** START Document **
Hello there,
I am Arnold, a fellow Elixir programmer. Have been working on multiple Elixir projects approximately last 10 years. I love the language, the BEAM, the community, all the tooling around it.
As almost any project, ours has some 3rd party integrations too, for which we are now mostly using Finch to achieve HTTP integration. Recently, we observed that one of the integrations (namely Tesseract, deployed in our Kubernetes cluster, external to the caller system) is causing us issues, more specifically pool timeouts from NimblePool, which is used by Finch for connection pooling.
At first, I did what any “deeper problem” unaware programmer would do and increased the limit. Then we put Tesseract integration on a different Finch instance, with different pool, etc. Occurrence of these errors drastically decreased, but rarely it did still occur. Again, I have done what would many programmers do: added more logging and more metadata.
** END Document **
** START Supplied information **
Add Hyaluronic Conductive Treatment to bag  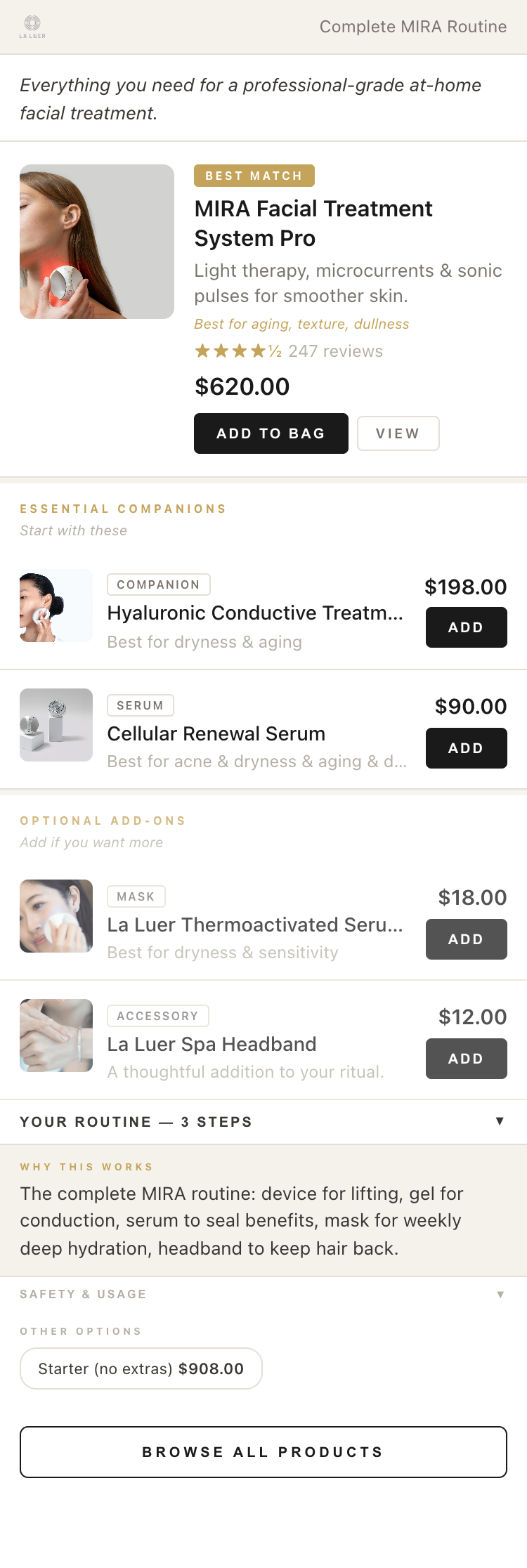tap(467, 627)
** END Supplied information **
**Stated exercise**
In the post about Finch pool timeouts, which library does Finch use for connection pooling?

**Problem solution**
NimblePool